Quel genio di Chesterton l’aveva predetto con
l’allegrezza tipica di chi afferma una cosa seria senza essere serioso: «Fuochi
verranno attizzati per testimoniare che due più due fa quattro. Spade saranno
sguainate per dimostrare che le foglie sono verdi in estate». Ecco, ci siamo.
Il 20 giugno in piazza San Giovanni a Roma va in scena una mobilitazione trasversale
di famiglie, laici, cattolici, non credenti, singoli, parrocchie e associazioni
(dalla "Manif pour tous" ai comitati "Sì alla famiglia", dal Cammino neocatecumenale all'Alleanza Evangelica italiana fino al
comitato parlamentare per la famiglia con oltre un centinaio di adesioni
trasversali).
Per fare cosa? Per difendere l’ovvio: vale a dire che una
famiglia può generare alla vita un’altra persona solo se è composta
da un uomo e da una donna. E che la strada della rivendicazione del figlio come
diritto assoluto, a tutti i costi, per tutti, porta dritta dritta – nel nome di
un egoismo mascherato da finto buonismo e della solita, stucchevole retorica
dei “diritti civili” – a pratiche pericolosissime e allucinanti come l'utero in
affitto o il mercato in provetta dei figli, nuova inquietante frontiera del business
del futuro che spezzetta l’uomo, letteralmente, lo divide in parti (ovuli,
cellule, embrioni…) e ne fa commercio.
Si scenderà in piazza anche per dire no al disegno
di legge Cirinnà sulle unioni civili (ora in Commissione Giustizia al Senato e
sul quale si comincerà a votare nei prossimi giorni) che prevede l’apertura alle
adozioni gay per via giurisprudenziale con il pericolo più concreto di legittimare
surrettiziamente la pratica dell’utero in affitto.

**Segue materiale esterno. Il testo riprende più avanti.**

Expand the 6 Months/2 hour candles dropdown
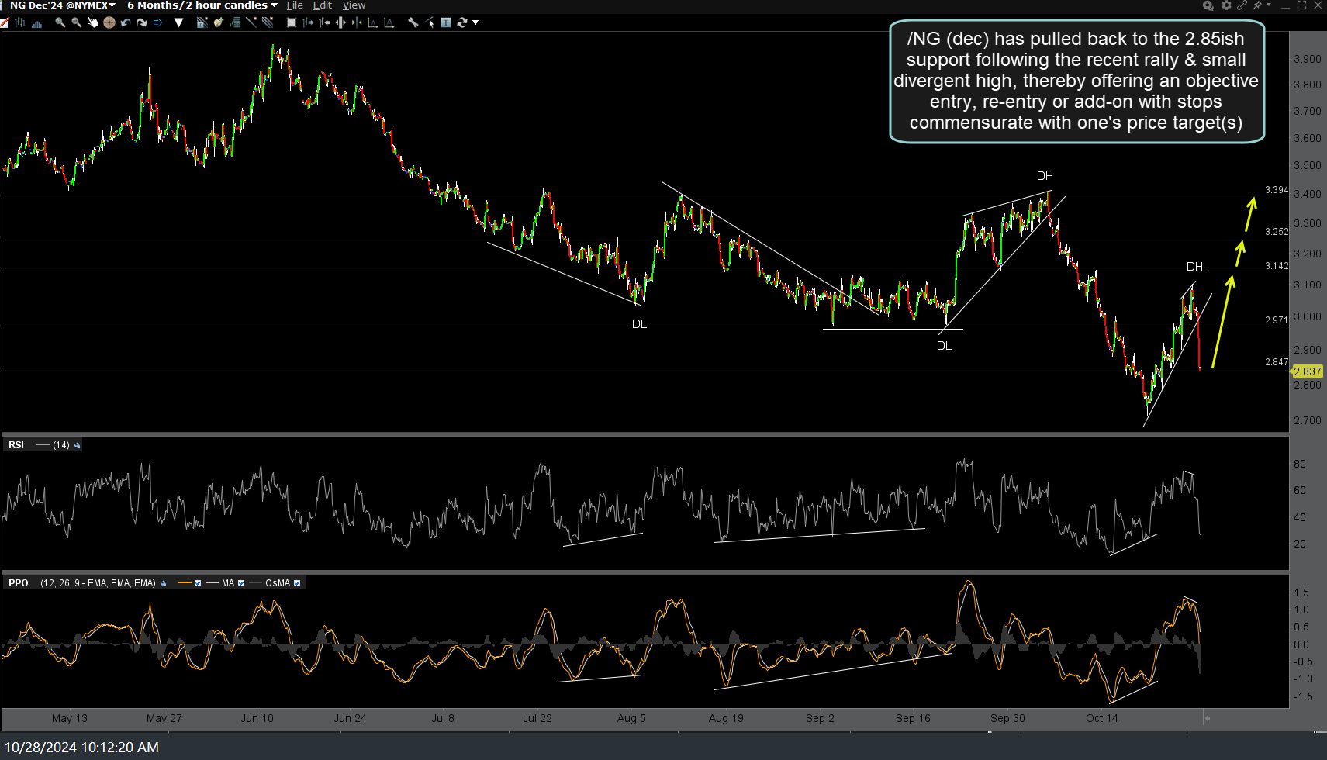 point(202,5)
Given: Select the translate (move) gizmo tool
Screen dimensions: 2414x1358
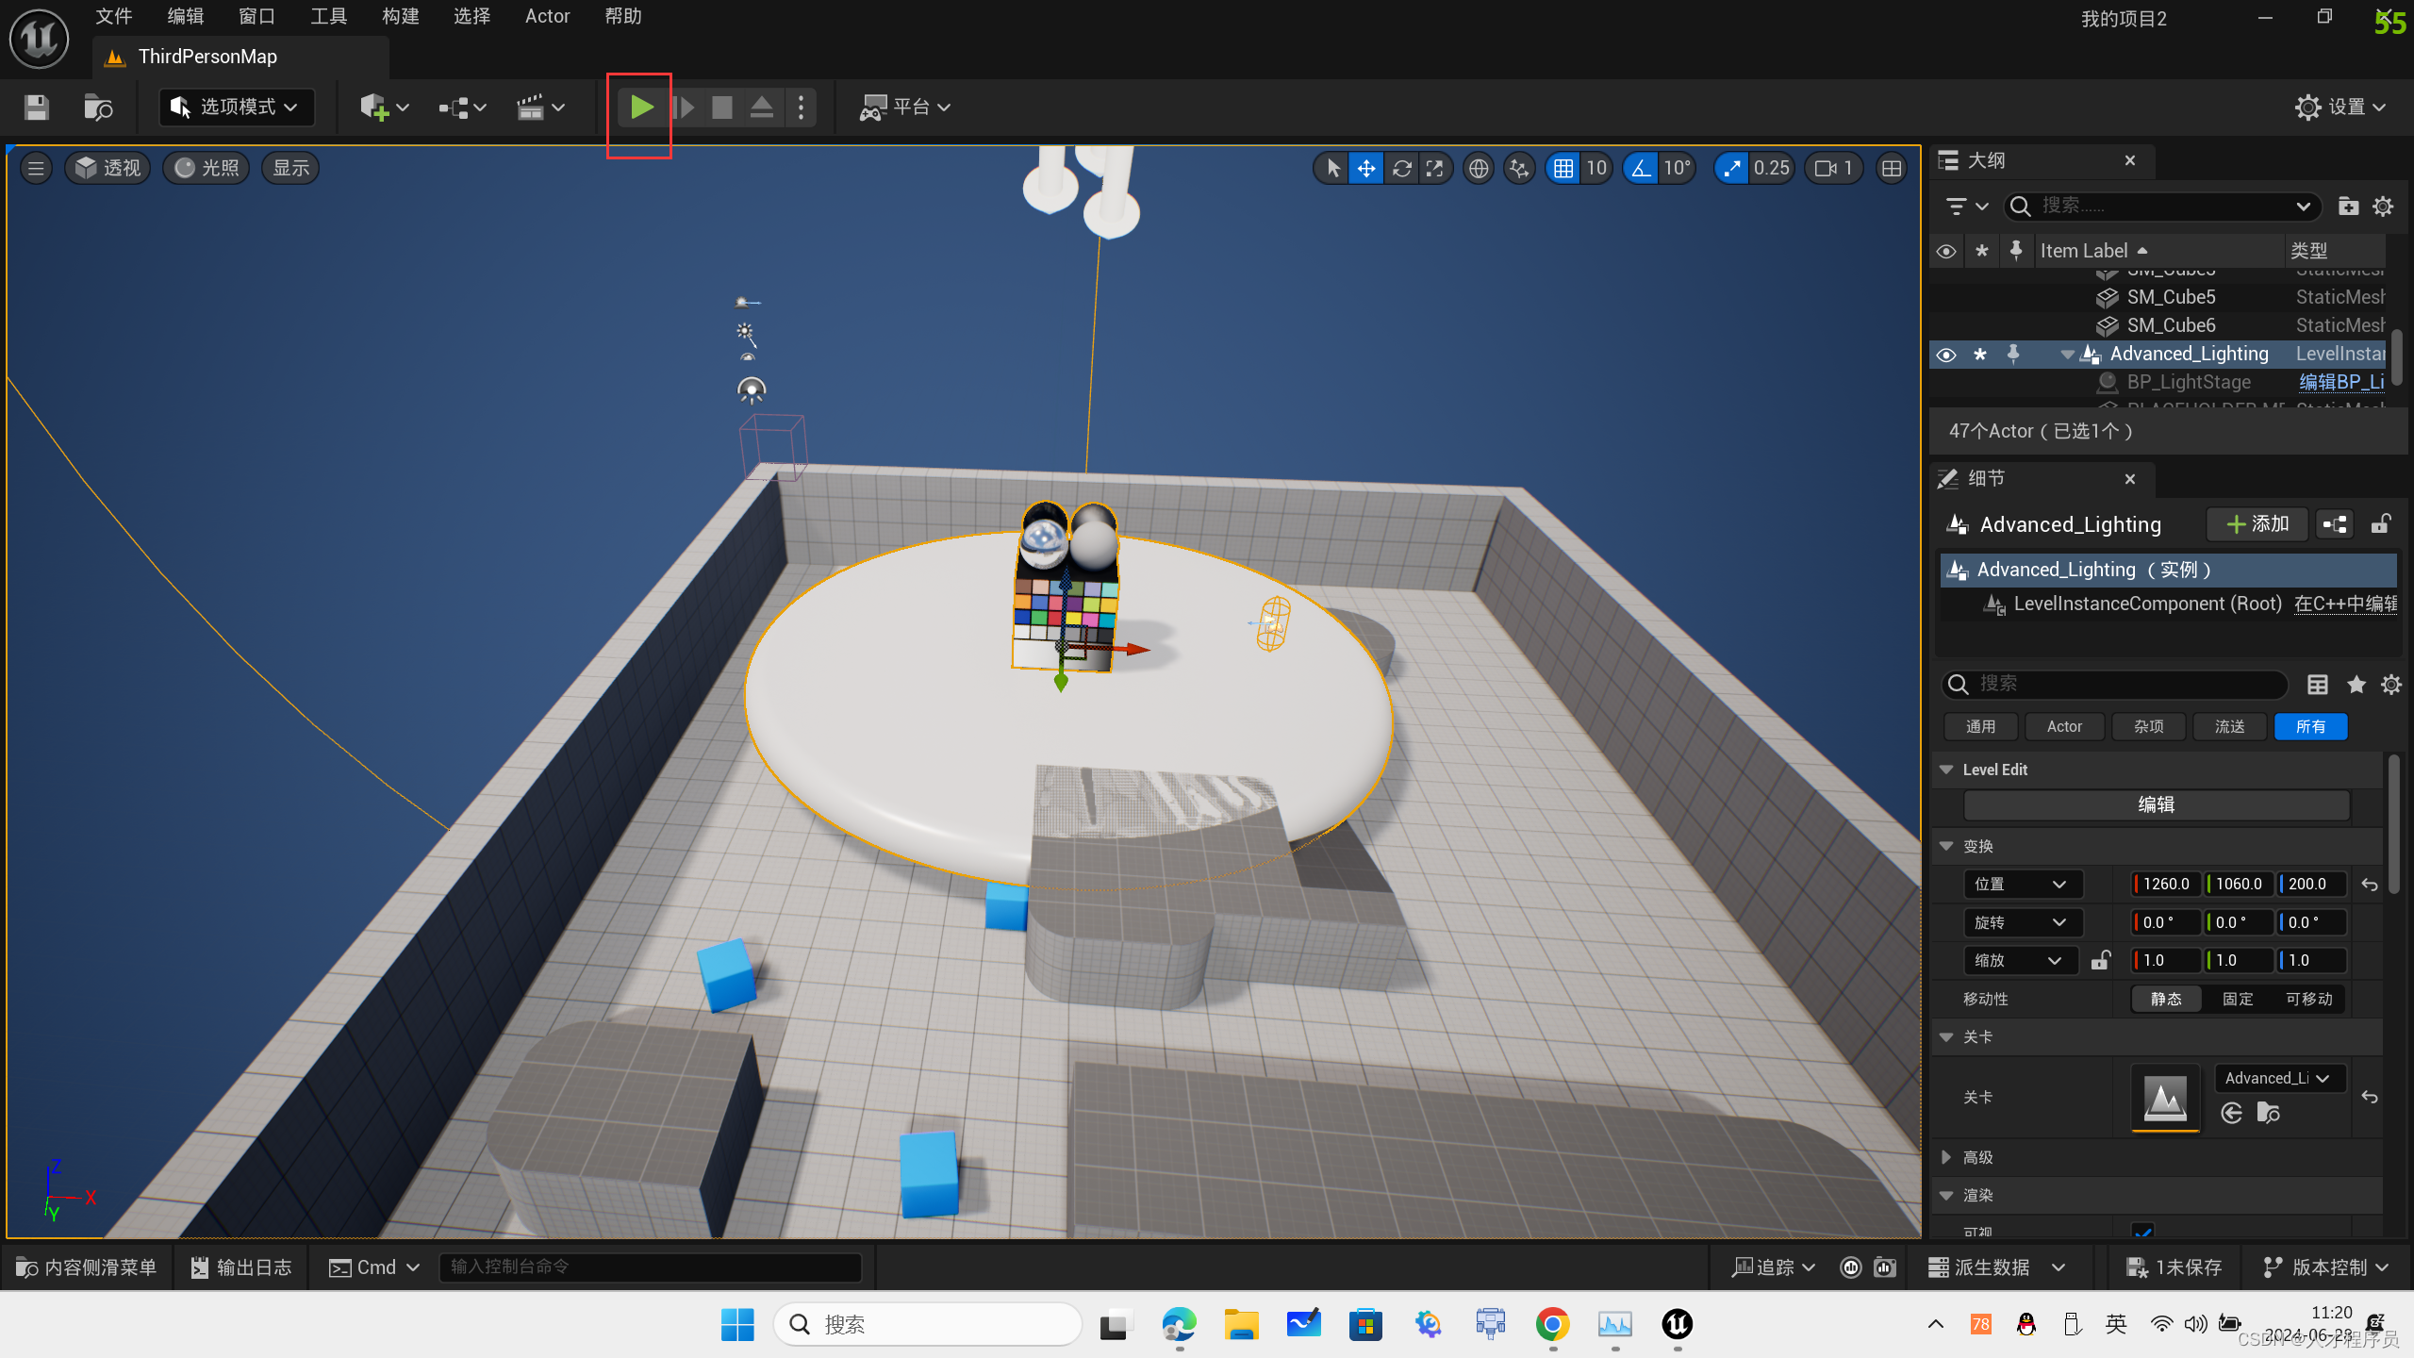Looking at the screenshot, I should 1365,169.
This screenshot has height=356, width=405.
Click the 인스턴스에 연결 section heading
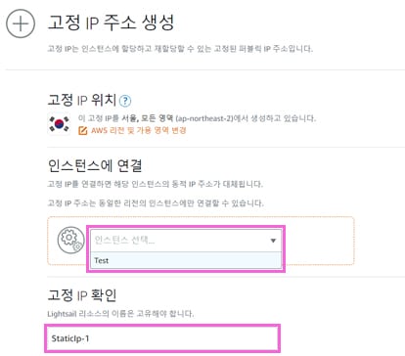(95, 165)
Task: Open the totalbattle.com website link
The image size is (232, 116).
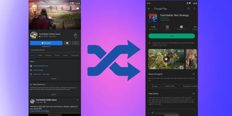Action: 41,66
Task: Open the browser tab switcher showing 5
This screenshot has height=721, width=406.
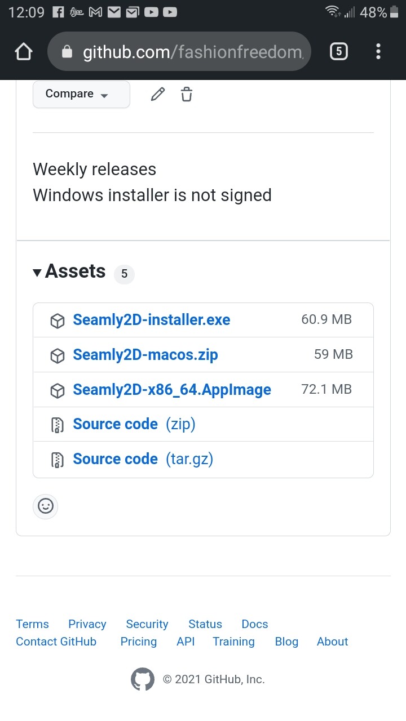Action: tap(338, 52)
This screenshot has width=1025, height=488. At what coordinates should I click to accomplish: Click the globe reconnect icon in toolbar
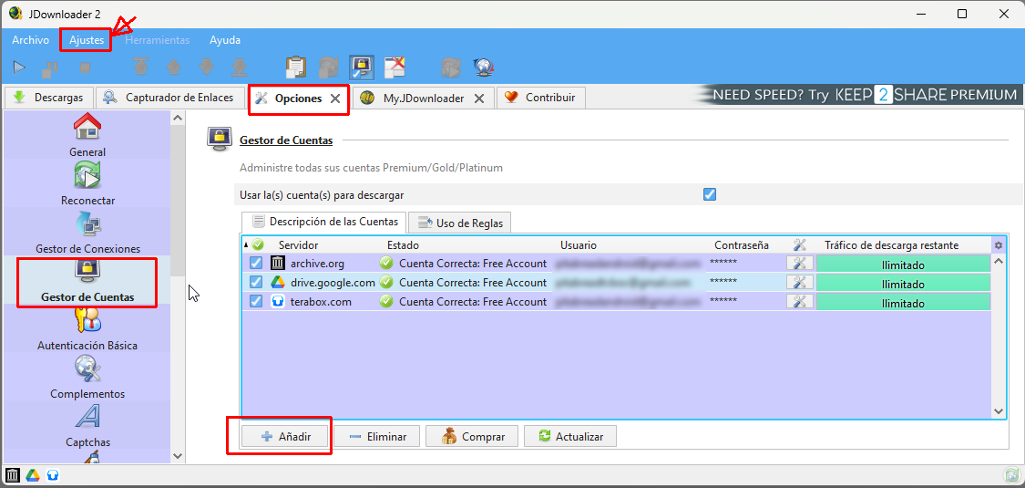pyautogui.click(x=483, y=67)
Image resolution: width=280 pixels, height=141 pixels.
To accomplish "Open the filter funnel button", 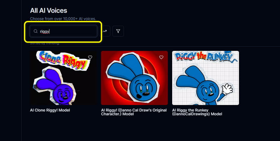I will (x=118, y=31).
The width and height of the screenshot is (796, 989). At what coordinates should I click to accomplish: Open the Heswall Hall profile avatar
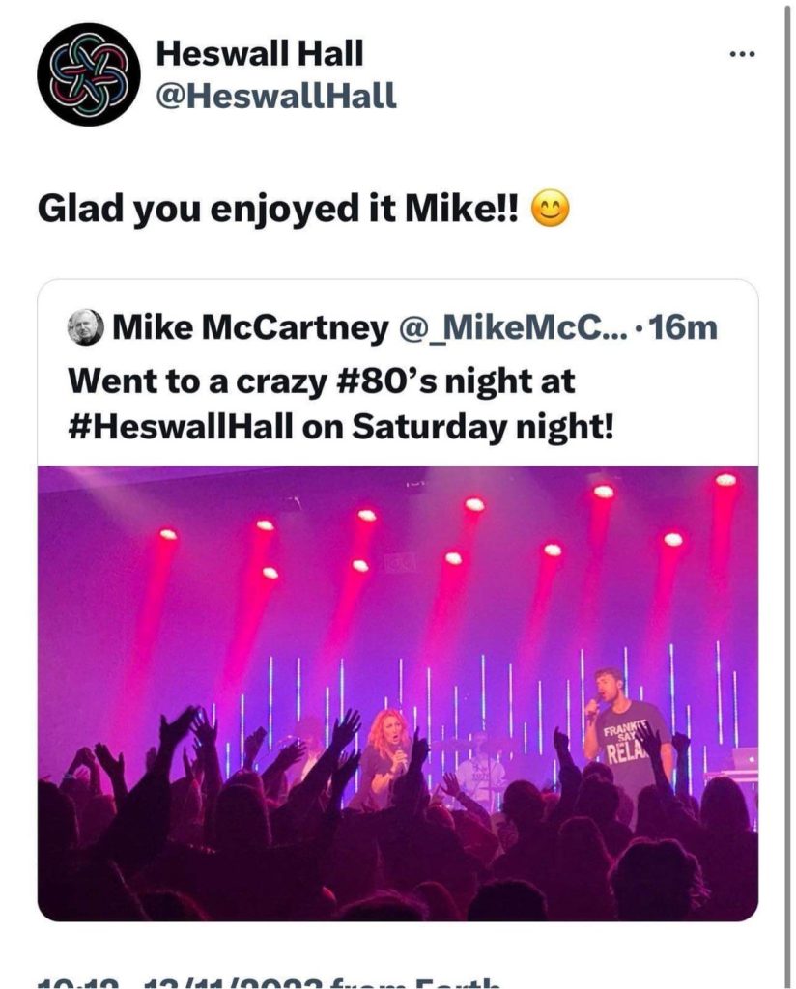point(88,74)
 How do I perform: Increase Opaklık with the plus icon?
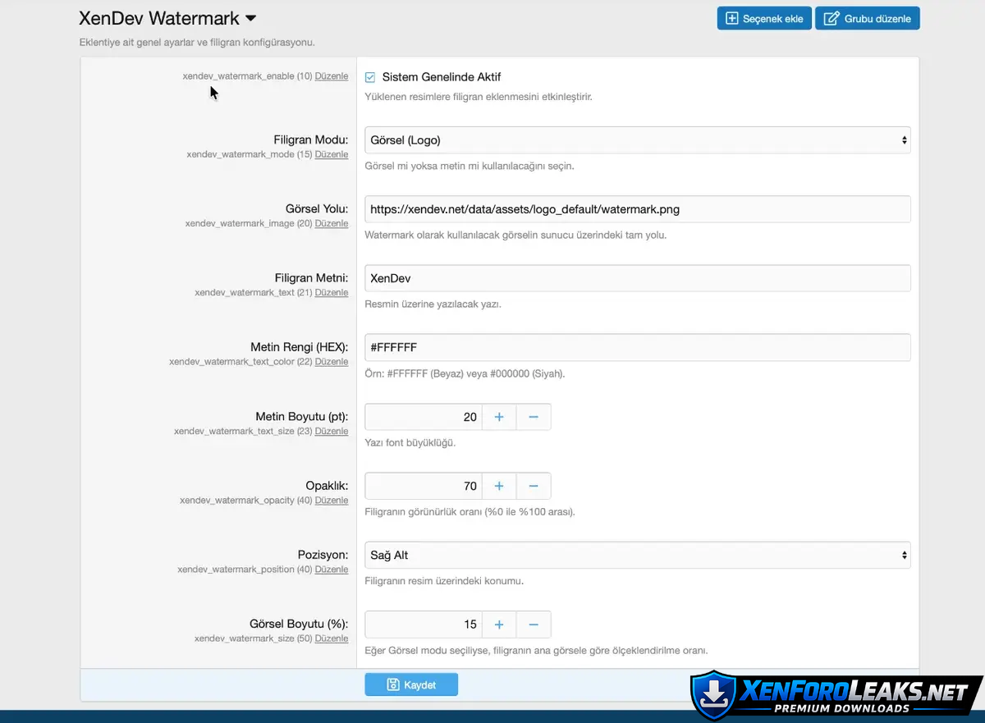(498, 486)
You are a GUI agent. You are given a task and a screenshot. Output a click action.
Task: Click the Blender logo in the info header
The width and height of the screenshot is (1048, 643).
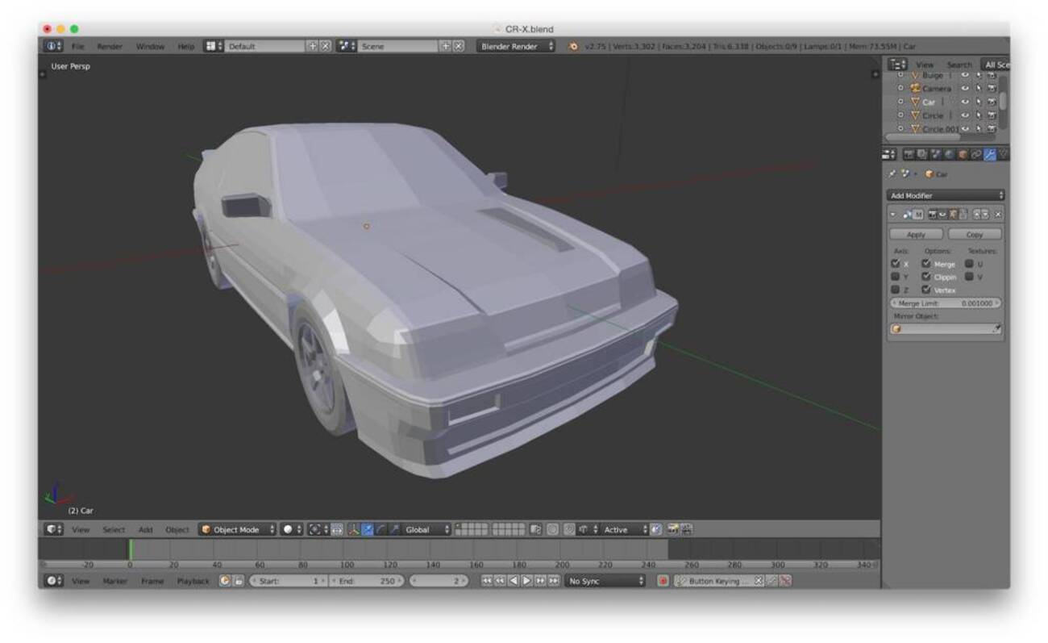(573, 47)
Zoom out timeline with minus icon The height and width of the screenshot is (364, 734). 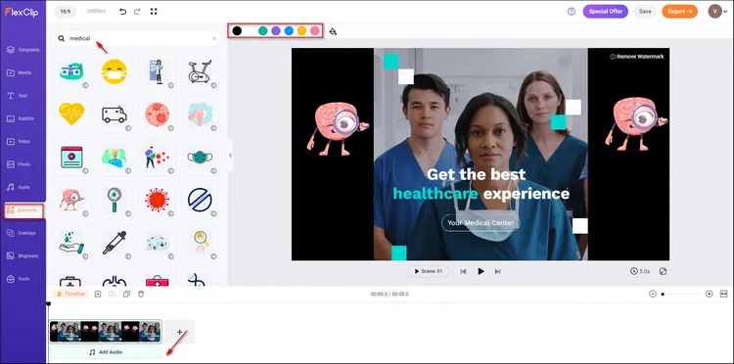(x=653, y=294)
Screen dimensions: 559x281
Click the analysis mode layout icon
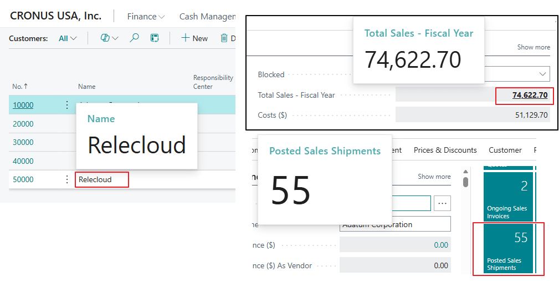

E poi, last but not least, c’è l’ubriacatura della teoria del gender che il Papa ha definito più volte una “colonizzazione ideologica”, un ricatto. Nelle scuole italiane ed europee si è insinuata con la scusa della lotta all’omofobia scippando ai genitori e alle famiglie la libertà di educazione dei propri figli, baluardo irrinunciabile di una società autenticamente liberale e democratica. Insegna, l’ideologia del gender, che non c’è differenza tra maschile e femminile e che l’identità sessuale non è un dato di natura, biologico ma una costruzione sociale, una scelta che il singolo può fare in base ai propri gusti e al contesto storico-sociale. Il gender, nella sua paradossalità, finora è riuscito a incidere profondamente sulle scelte politiche del Parlamento italiano (come dimostra la proposta di legge Scalfarotto già approvata dalla Camera e ora al Senato) e sull’educazione scolastica dei ragazzi attraverso una “Strategia nazionale” voluta dal Governo e diffusa nelle scuole contro l’omofobia, solito grimaldello agitato come strumento di repressione nei confronti di chi sostiene un’antropologia diversa.
Nel suo ultimo saggio, Passaggio d'epoca, il sociologo Pietro Barcellona, non certo uno studioso cattolico, scriveva: «Il problema della vita, o meglio del potere sulla vita e del rapporto tra vita e potere, che per un lungo periodo della storia umana è stato relegato alla dimensione privata, è divenuto la posta in gioco del nostro tempo. Il dominio della vita consiste nel sostituire la natura nei meccanismi del vivente, arrivando alla produzione della vita per mezzo della tecnica, attraverso tecniche di manipolazione e di appropriazione del vivente; oltre ad infrangere ogni sacralità della vita, si afferma così un processo di frantumazione dell'individuo, non più percepito come persona organica, in cui gli aspetti psicologici sono indivisibili dal corpo, ma come entità fisica divisibile in più parti e implementabile con reti neurali e microchip». Ecco qual è la posta in gioco del nostro tempo.